Stored data =>
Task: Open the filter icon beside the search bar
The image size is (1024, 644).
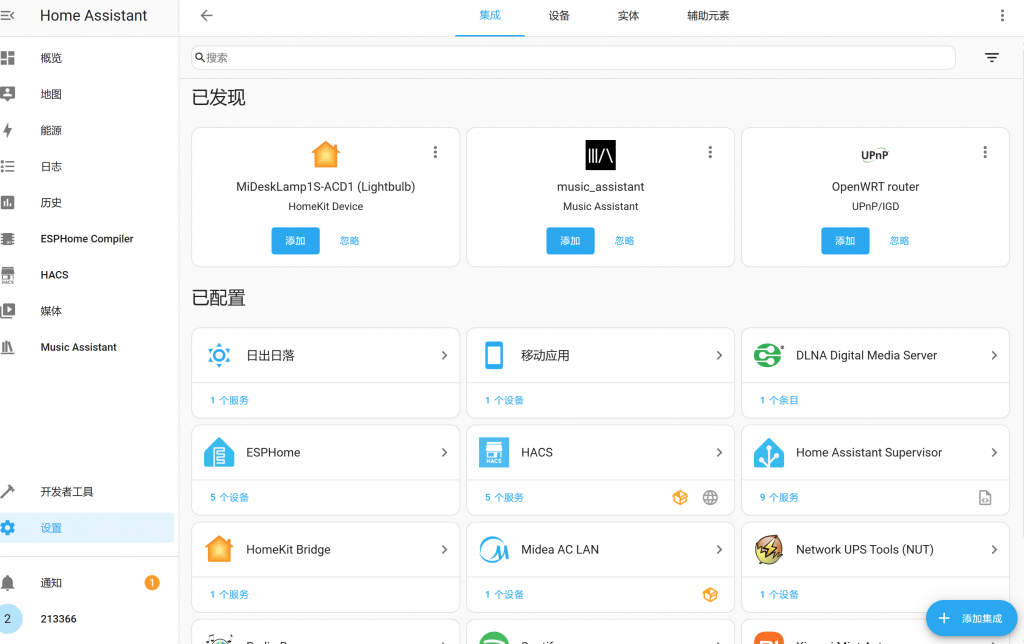Action: (991, 58)
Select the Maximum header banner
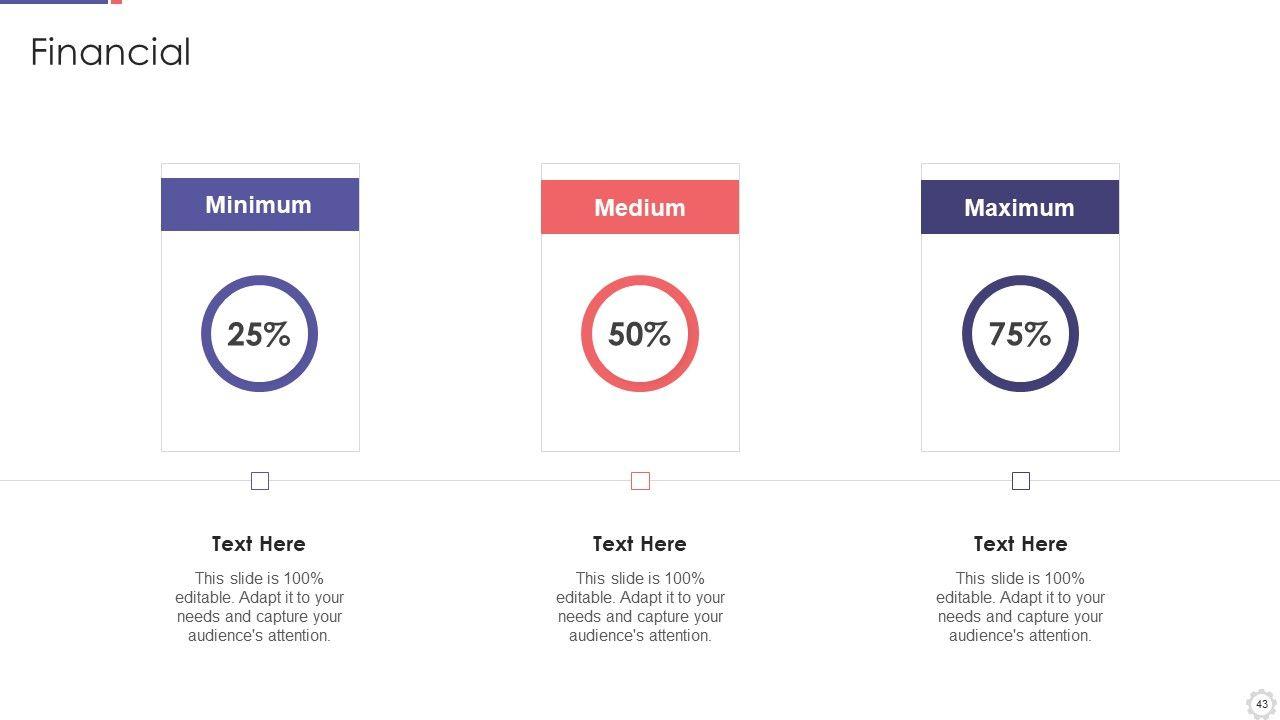Screen dimensions: 1280x720 [1020, 207]
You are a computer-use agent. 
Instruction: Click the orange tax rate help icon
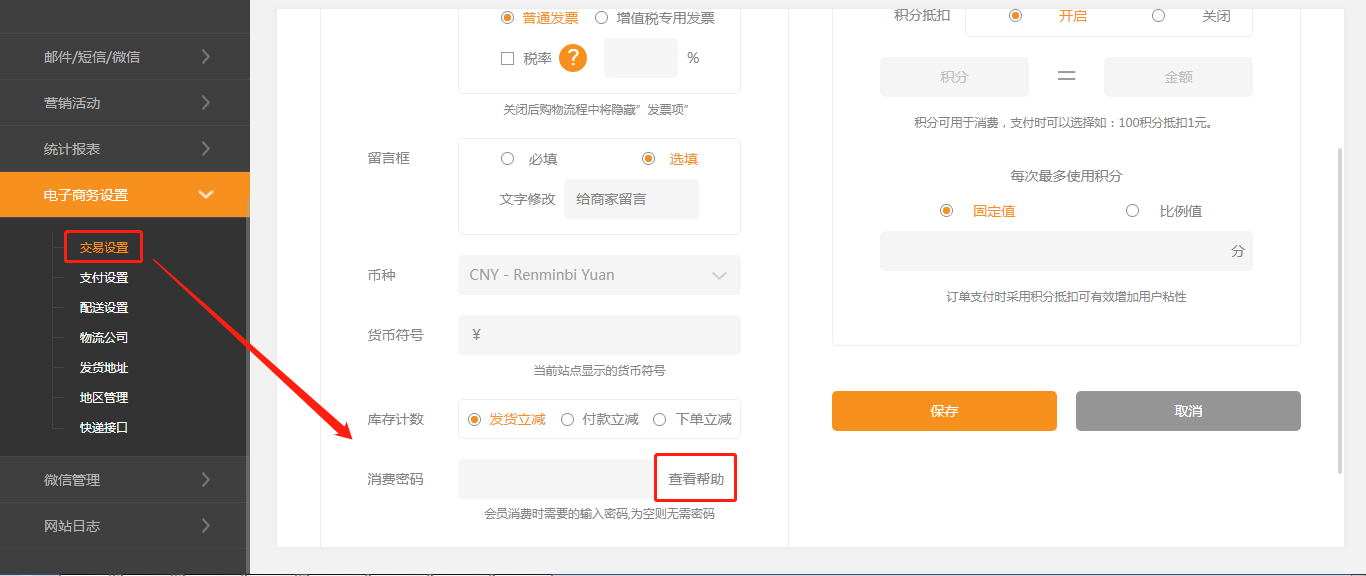click(573, 58)
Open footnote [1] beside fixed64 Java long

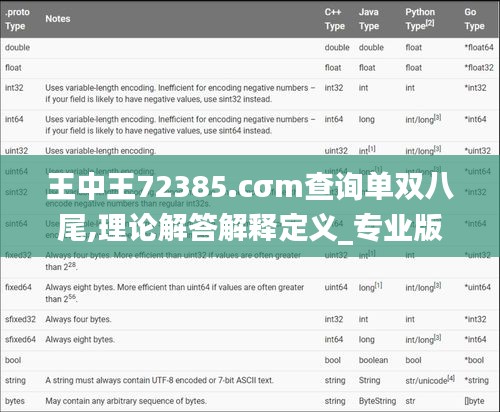378,285
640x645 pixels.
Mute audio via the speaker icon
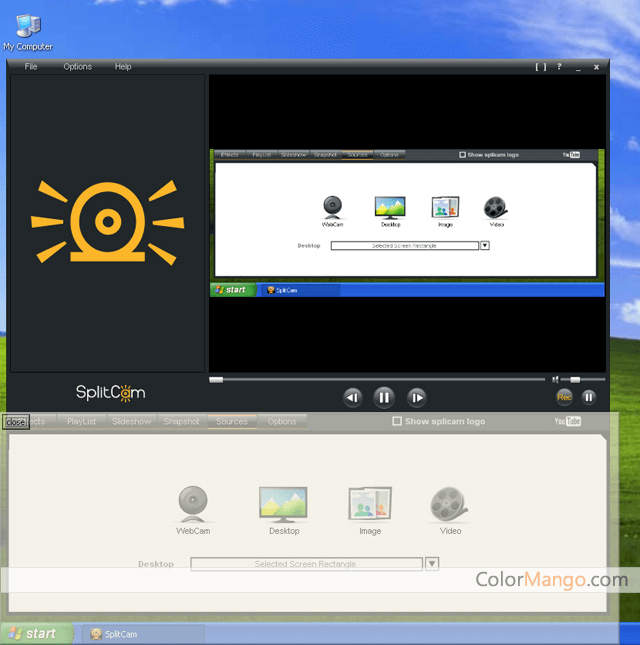pyautogui.click(x=556, y=380)
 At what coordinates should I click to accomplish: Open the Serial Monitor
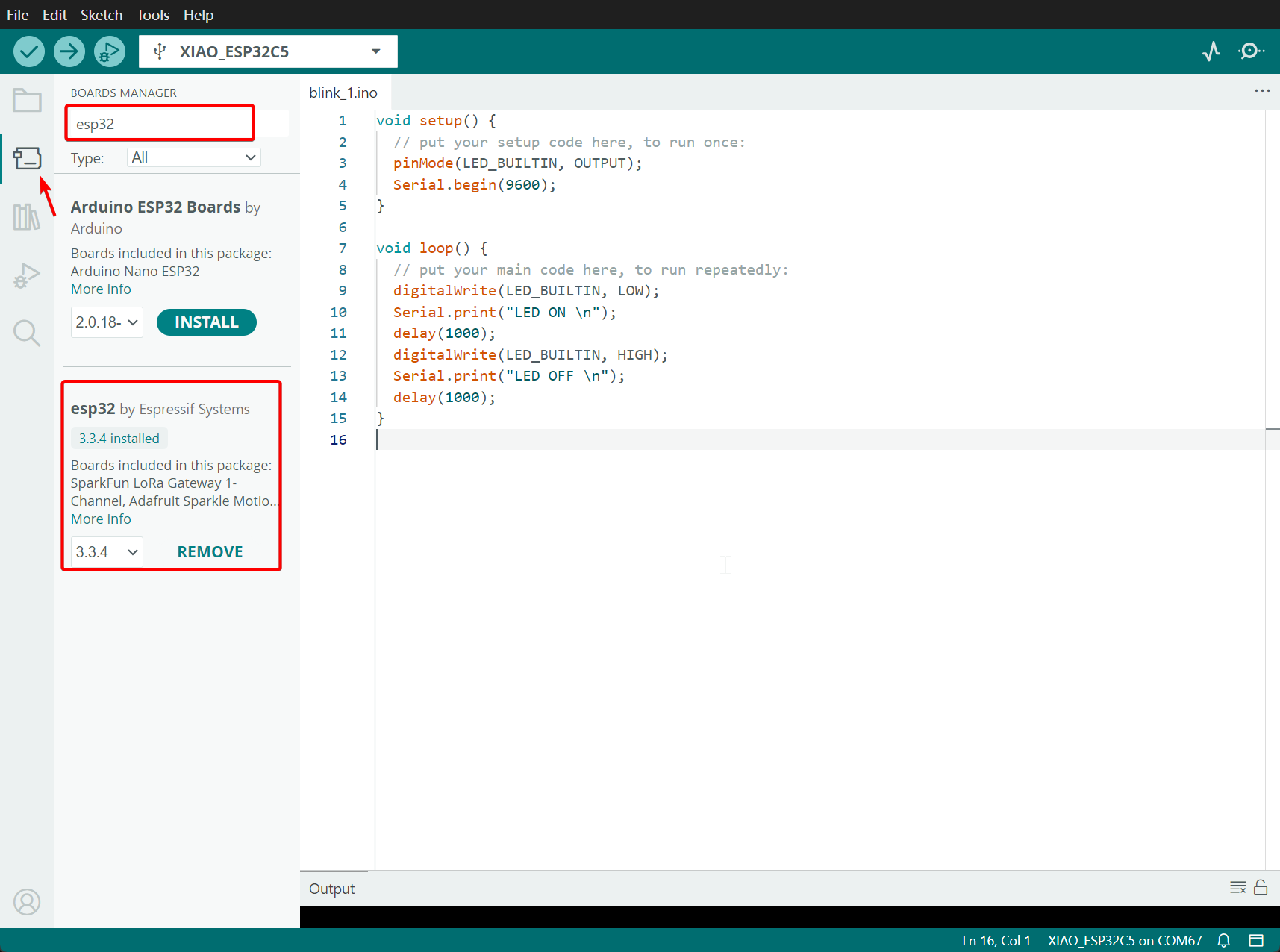[1251, 51]
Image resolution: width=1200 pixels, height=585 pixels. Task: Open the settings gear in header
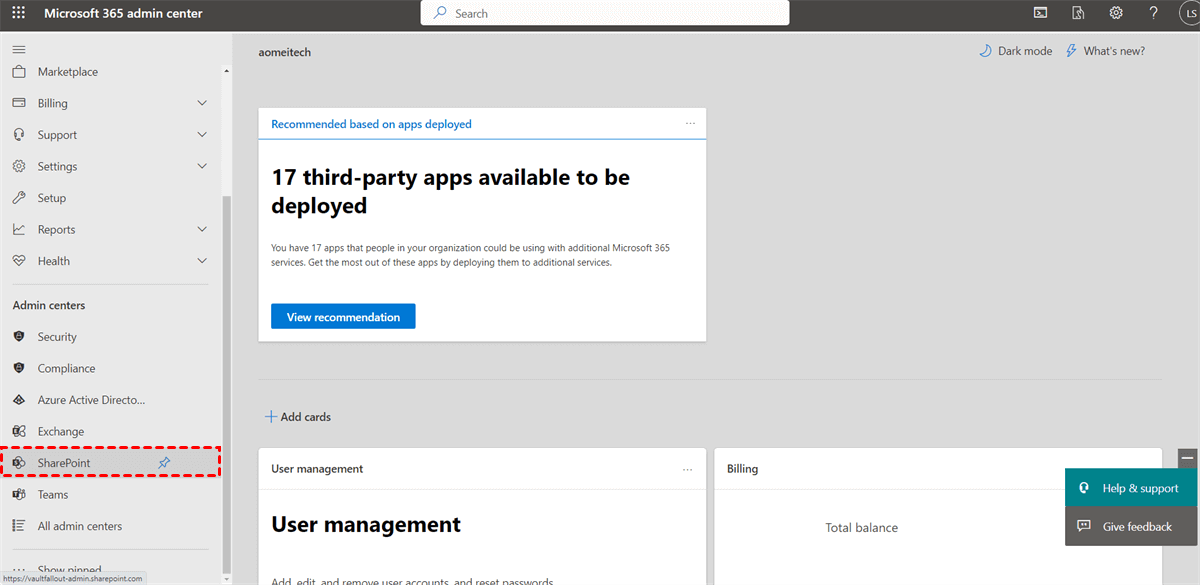(x=1116, y=13)
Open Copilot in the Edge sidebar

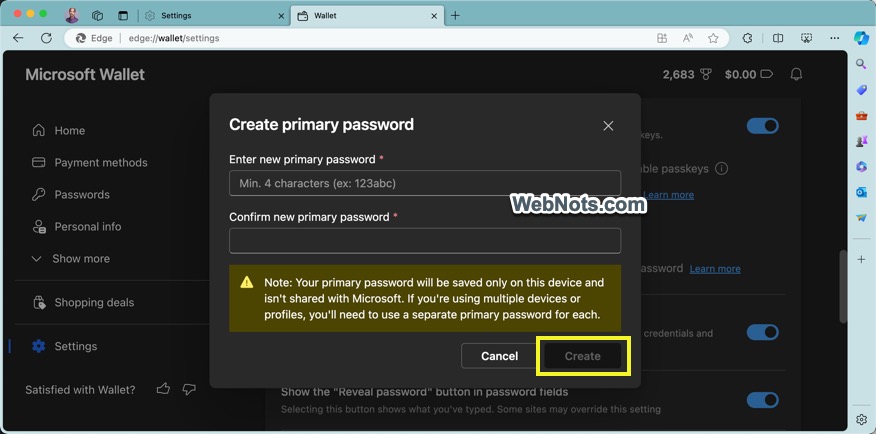(861, 38)
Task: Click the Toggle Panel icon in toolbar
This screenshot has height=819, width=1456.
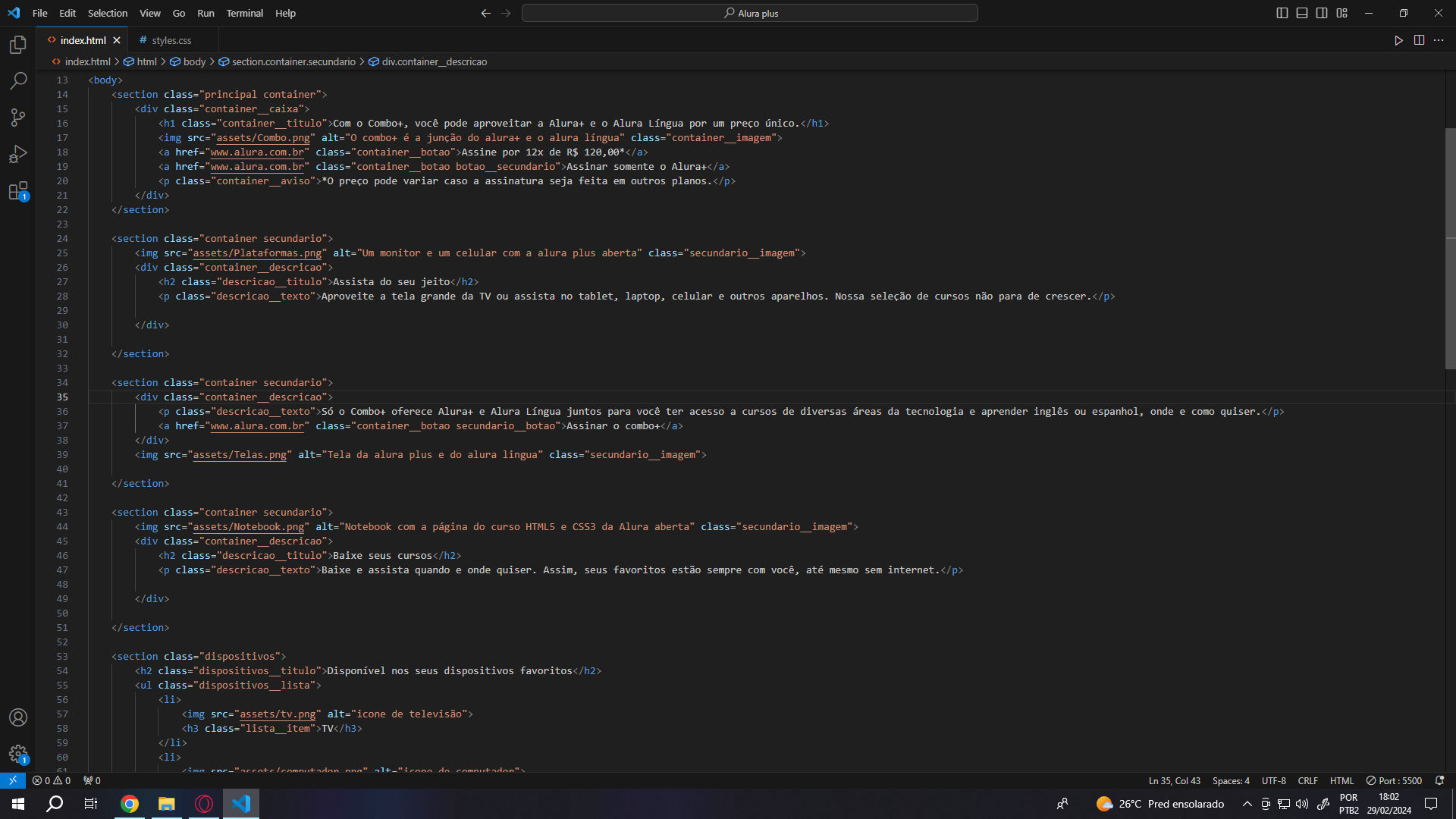Action: point(1301,13)
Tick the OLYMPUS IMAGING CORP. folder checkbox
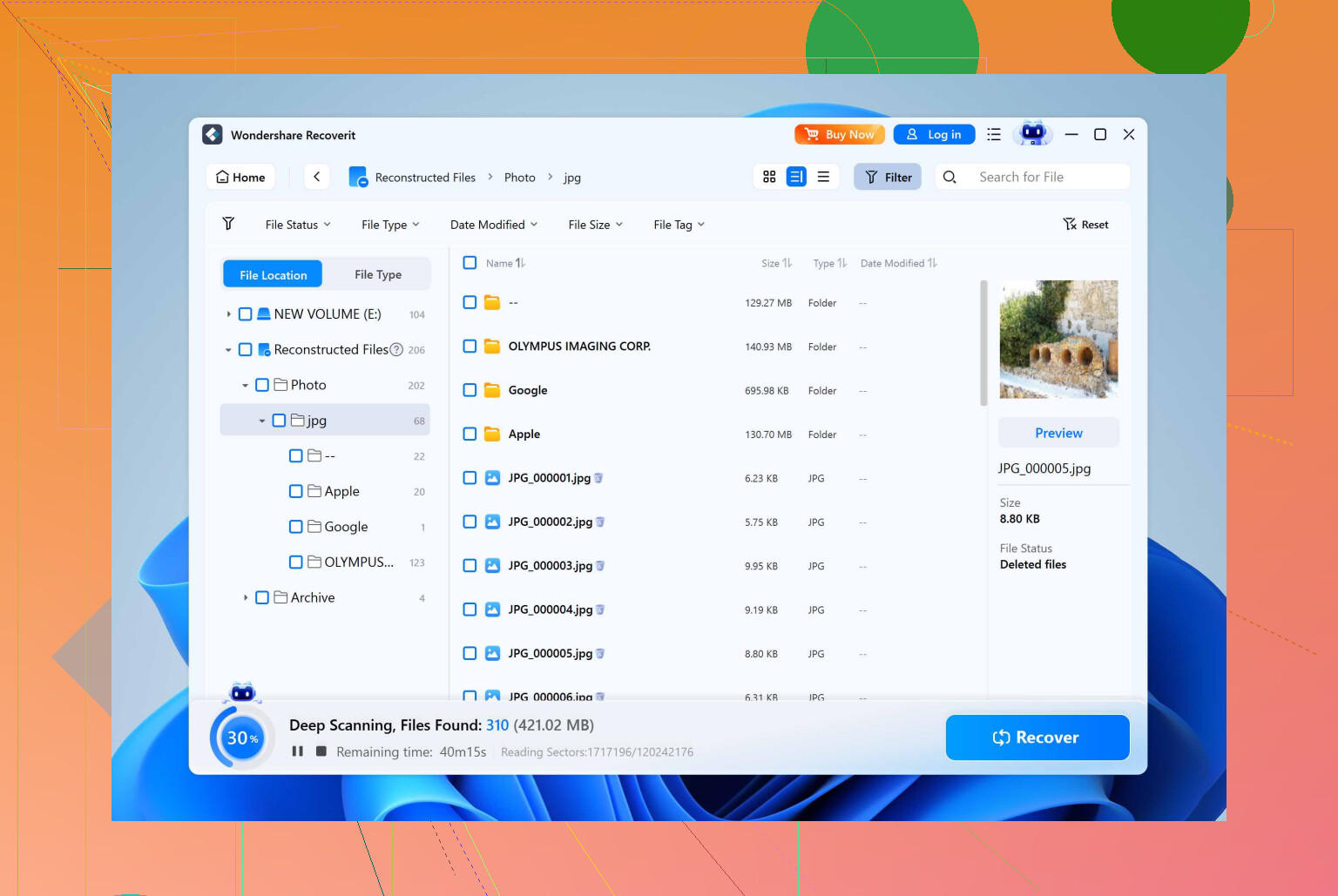 470,346
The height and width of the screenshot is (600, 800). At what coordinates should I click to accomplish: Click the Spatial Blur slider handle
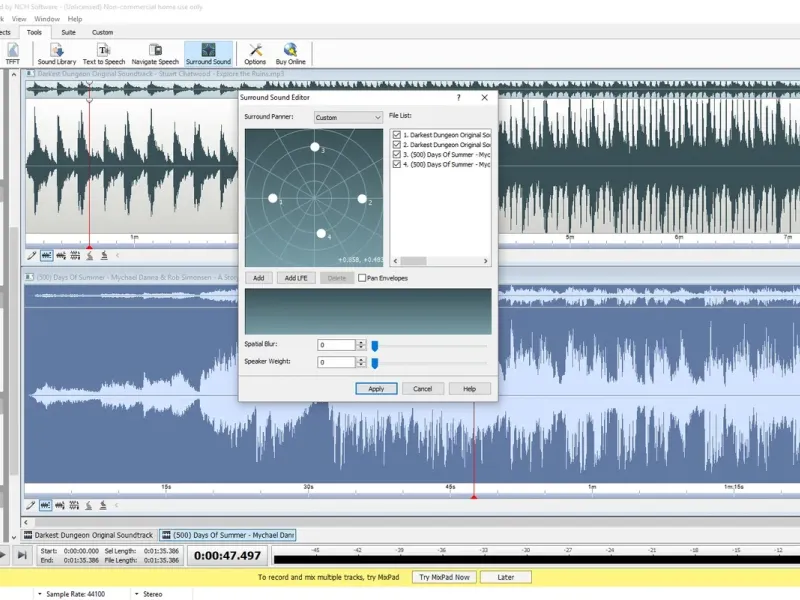point(375,346)
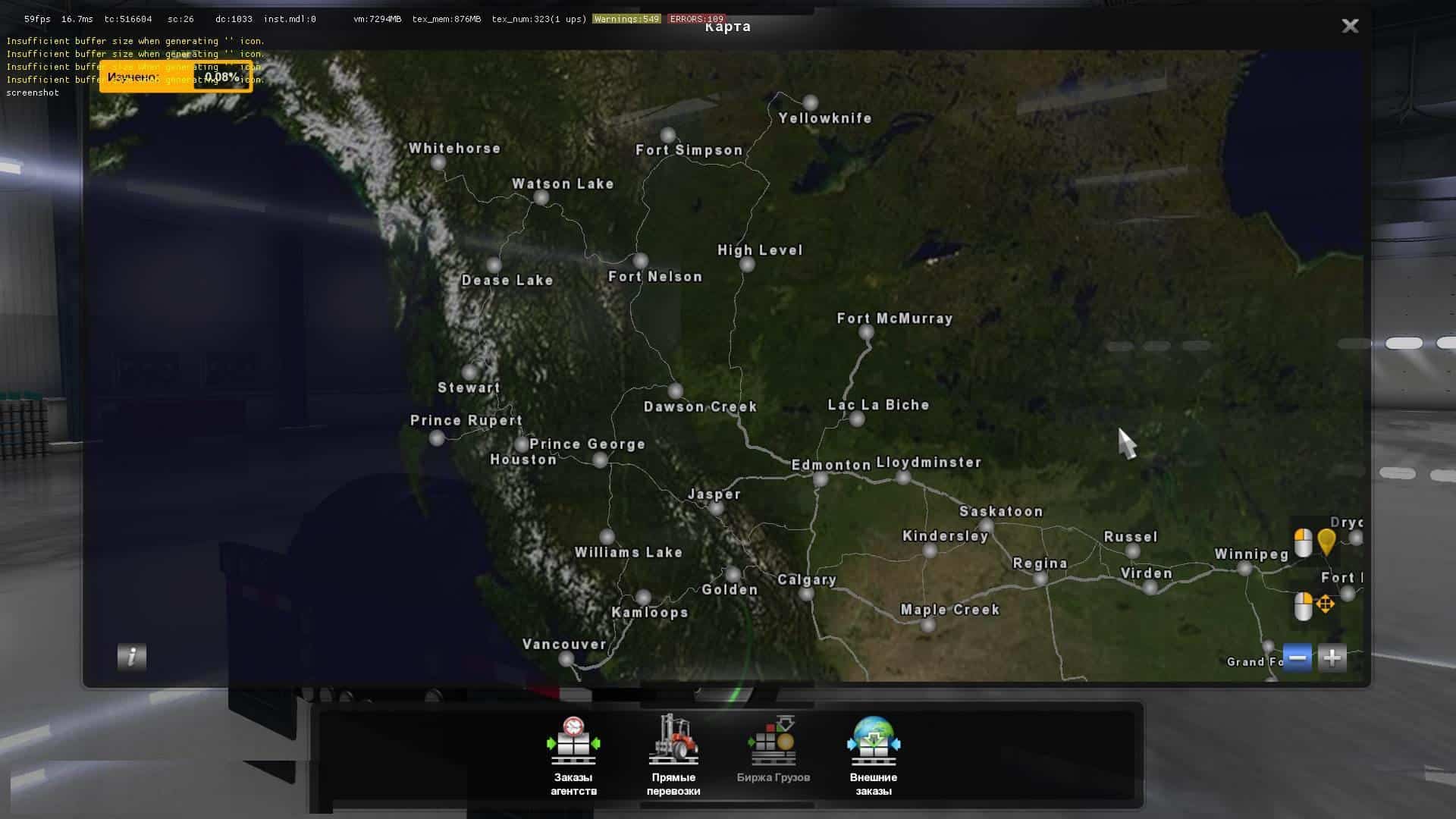The width and height of the screenshot is (1456, 819).
Task: Select the Vancouver city marker
Action: (x=566, y=659)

What to do => Can you put the lines of the listing, from the line with "Open footnote [1] beside fixed64 Java long" up to and including the line with "Action: point(1301,13)", into a JSON list of strings, one string per line? Skip blank lines and leave the pictures out.

Response below =>
[
  "Open footnote [1] beside fixed64 Java long",
  "378,285",
  "640x645 pixels.",
  "Mute audio via the speaker icon",
  "pyautogui.click(x=556, y=380)",
  " At what coordinates should I click to accomplish: Open the Serial Monitor",
  "[1251, 51]",
  "Image resolution: width=1200 pixels, height=585 pixels. Task: Open the settings gear in header",
  "(x=1116, y=13)",
  "Open Copilot in the Edge sidebar",
  "(861, 38)",
  "Task: Click the Toggle Panel icon in toolbar",
  "This screenshot has height=819, width=1456.",
  "Action: point(1301,13)"
]